-- Zu erledigende Aufgaben --
1. Beantworten Sie anhand des Textauszugs über den Levante Trofeo diese Fragen:
(a) Wie viel PS leistet der Levante Trofeo?
(b) Welches Rennen wird für die 1930er-Jahre genannt, bei dem die Brüder Maserati gegen Alfa Romeo antraten?
(c) Als was wird Ferruccio Lamborghini bezeichnet?
2. Fassen Sie den Textauszug über den Levante Trofeo in zwei Sätzen zusammen.

-- Textauszug --

|---|

Der neue Levante Trofeo ist mehr als ein Auto. Er ist eine Botschaft. Und zwar in Richtung Maranello und Sant’Agata Bolognese. Sie lautet: Ab sofort spielt Modena wieder in der Lega dei campioni, also in der Champions League der italienischen PS-Weltmeister, mit. Zwar machte der Levante mit über 55.000 verkauften Einheiten seit Langem um die 50 Prozent der Verkaufszahlen von Maserati aus, aber mit dem 580-PS-SUV Trofeo kommt jetzt der leistungsstärkste Serien-Maserati auf den Markt, der bis dato gebaut wurde. Dieser Anspruch wird schon optisch durch die aggressiv dunklen Kühlergrill-Lamellen und Seitenschweller in Carbon unterstrichen – genauso wie durch die rot angestrichenen Zylinderköpfe und die ebenfalls aus Carbon bestehende Motorhaube des eindrucksvollen V8-Aggregats.
Streitigkeiten um den schnellsten und besten Sportwagen haben Tradition in Italien. Bereits in den 1930er-Jahren traten die Brüder Maserati auf Rennen wie der Targa Florio gegen den etablierten Hersteller Alfa Romeo an. In den 1940er-Jahren trennte sich dann der damalige Motorsportchef Enzo Ferrari von Alfa Romeo, um lieber unter eigener Flagge den perfekten Sportwagen zu bauen. Dies führte in den 1950er-Jahren zu einem heftigen Kampf zwischen Ferrari und Maserati auf einermgerade erst neu etabliertenmWeltmeisterschafts-Rennserie namens Formel 1. Und weil in den 1960er-Jahren Ferrari einem Traktorenhersteller namens Ferruccio Lamborghini angeblich kein Fahrzeug nach dessen Gusto liefern konnte, baute dieser kurzerhand selbst seinen eigenen Sportwagen. Seitdem gilt die Region der Emilia-Romagna zwischen Modena, Maranello und Sant’Agata Bolognese als das PS-Delta Italiens.

|---|

-- Eingabedaten --

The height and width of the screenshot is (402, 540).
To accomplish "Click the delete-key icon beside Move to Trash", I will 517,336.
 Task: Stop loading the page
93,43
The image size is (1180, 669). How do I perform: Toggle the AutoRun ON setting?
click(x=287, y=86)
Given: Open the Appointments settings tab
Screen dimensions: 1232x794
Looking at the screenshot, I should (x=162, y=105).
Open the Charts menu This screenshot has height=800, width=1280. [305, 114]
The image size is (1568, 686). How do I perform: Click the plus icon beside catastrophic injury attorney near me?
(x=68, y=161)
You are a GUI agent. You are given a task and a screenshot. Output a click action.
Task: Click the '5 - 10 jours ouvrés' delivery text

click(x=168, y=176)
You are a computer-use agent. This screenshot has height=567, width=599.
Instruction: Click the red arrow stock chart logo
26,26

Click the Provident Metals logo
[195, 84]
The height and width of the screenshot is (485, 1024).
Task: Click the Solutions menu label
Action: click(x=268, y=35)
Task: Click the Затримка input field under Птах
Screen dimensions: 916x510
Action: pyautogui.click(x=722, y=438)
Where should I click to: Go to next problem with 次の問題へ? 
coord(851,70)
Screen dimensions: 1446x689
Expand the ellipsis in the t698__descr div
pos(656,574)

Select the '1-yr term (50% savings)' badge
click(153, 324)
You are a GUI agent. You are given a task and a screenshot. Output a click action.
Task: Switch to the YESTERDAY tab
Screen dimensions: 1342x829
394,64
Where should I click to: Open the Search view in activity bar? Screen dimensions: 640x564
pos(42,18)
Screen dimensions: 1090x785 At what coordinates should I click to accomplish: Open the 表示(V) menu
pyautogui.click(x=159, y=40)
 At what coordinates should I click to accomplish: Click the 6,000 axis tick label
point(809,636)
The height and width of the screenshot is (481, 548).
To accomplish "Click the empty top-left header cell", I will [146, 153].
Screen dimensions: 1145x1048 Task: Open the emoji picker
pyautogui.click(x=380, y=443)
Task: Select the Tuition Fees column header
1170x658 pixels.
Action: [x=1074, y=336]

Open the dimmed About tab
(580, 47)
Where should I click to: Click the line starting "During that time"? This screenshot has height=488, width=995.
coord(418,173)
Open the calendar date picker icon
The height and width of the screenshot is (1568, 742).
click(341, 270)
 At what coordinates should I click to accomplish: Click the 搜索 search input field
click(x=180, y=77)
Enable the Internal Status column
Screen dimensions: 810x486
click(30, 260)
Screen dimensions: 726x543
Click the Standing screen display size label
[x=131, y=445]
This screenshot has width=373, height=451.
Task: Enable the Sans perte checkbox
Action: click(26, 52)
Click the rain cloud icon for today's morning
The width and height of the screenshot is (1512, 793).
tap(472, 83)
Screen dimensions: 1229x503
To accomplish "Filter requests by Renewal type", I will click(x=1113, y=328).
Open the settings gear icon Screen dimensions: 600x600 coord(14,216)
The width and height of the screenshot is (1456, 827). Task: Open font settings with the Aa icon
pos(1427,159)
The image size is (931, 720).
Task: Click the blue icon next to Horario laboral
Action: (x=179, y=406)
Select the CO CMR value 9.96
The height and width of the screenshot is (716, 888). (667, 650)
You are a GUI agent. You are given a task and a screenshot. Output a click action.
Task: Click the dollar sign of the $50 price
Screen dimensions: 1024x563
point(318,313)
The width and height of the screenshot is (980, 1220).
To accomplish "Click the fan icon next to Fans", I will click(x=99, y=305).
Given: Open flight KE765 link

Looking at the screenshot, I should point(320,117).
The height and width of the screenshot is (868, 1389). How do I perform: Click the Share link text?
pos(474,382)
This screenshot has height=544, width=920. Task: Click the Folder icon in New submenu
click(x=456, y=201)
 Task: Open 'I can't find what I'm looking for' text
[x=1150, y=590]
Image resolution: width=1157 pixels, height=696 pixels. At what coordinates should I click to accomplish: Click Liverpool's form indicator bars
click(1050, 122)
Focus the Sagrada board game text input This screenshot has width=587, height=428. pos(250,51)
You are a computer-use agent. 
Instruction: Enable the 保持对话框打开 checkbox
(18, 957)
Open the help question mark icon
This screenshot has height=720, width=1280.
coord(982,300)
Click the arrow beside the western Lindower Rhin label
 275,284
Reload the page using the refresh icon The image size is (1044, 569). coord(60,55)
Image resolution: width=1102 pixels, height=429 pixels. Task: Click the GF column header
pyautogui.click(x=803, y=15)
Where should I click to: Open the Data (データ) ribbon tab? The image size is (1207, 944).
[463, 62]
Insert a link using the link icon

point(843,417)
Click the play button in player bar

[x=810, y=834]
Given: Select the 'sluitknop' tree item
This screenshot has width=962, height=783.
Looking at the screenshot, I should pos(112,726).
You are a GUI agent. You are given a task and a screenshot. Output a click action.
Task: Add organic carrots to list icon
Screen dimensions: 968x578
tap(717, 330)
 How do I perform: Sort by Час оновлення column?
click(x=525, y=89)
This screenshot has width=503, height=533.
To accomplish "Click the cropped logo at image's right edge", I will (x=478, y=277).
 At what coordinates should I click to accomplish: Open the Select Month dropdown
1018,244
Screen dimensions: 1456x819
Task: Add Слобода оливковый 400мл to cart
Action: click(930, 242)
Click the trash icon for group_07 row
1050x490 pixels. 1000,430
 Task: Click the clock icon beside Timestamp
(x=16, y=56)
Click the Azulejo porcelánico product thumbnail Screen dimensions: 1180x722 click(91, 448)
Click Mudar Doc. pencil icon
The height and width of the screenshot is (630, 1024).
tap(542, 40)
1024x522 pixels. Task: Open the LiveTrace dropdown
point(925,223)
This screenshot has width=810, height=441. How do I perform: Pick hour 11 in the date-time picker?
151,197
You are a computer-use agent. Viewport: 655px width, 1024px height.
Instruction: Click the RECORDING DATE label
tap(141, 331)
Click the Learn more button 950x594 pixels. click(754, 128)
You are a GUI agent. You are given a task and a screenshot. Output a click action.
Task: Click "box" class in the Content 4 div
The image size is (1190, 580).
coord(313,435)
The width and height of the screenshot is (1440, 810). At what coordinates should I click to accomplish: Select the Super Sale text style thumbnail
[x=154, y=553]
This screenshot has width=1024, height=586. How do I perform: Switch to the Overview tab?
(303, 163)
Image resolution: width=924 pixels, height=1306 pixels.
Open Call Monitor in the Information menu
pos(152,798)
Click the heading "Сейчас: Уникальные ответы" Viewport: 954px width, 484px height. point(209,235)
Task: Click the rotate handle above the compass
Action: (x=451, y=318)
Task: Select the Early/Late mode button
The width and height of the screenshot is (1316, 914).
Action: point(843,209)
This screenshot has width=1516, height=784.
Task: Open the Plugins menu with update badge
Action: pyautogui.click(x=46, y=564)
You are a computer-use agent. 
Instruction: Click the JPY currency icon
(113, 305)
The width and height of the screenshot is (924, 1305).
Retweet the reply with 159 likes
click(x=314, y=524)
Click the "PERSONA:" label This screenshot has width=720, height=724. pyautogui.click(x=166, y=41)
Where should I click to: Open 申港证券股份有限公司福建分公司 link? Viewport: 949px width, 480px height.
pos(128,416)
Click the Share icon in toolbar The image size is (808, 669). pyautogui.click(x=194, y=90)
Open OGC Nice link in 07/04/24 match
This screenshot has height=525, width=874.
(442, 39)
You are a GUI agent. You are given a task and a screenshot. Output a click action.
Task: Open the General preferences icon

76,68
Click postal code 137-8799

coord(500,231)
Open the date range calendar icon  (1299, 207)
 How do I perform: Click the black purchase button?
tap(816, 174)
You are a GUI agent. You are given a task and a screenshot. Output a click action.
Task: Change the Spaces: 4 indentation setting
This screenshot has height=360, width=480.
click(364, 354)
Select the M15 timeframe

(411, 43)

|---|

-- Lösungen --
1.
(a) 580 PS
(b) Die Targa Florio
(c) Als Traktorenhersteller

2. Mit dem 580 PS starken SUV Levante Trofeo kommt der leistungsstärkste bisher gebaute Serien-Maserati auf den Markt. Er signalisiert, dass Modena wieder in der Spitzenliga der italienischen Sportwagenbauer mitspielt, deren Rivalität von Maserati über Ferrari bis zu Lamborghini die Region zwischen Modena, Maranello und Sant’Agata Bolognese zum PS-Delta Italiens gemacht hat.